(WHAT TO WORK ON)
Convert the material into a numbered list with blank lines omitted, starting at the line containing "You are a computer-use" and stopping after the line containing "pyautogui.click(x=76, y=45)".

(TASK INPUTS)
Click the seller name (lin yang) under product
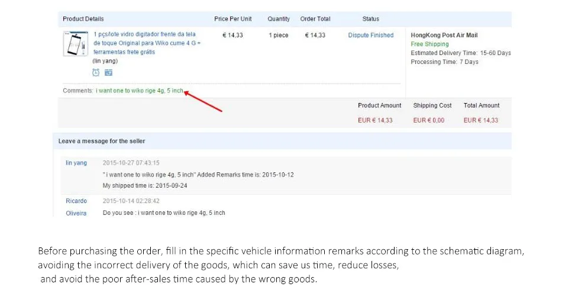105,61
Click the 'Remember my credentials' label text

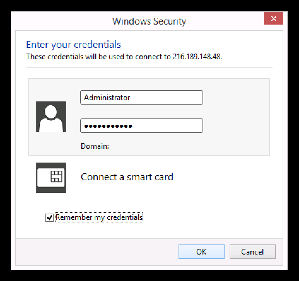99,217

--

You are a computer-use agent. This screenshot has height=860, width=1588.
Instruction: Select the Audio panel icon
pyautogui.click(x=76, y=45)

--

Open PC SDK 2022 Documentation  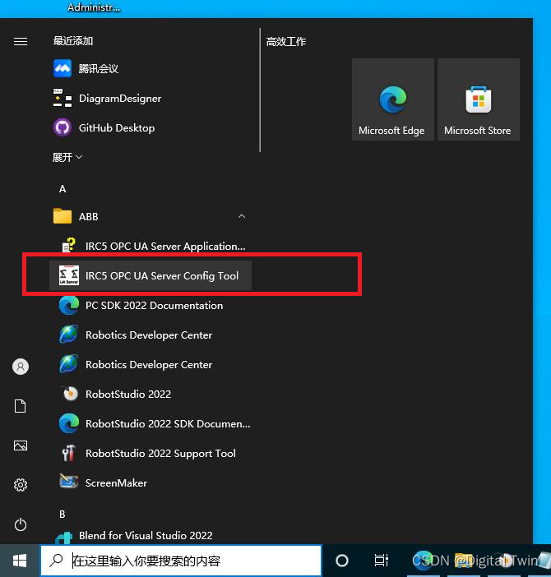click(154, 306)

(THE SOLUTION)
1. You are a computer-use agent. This screenshot has height=860, width=1588.
2. Instruction: Select the Audio panel icon
3. pyautogui.click(x=76, y=45)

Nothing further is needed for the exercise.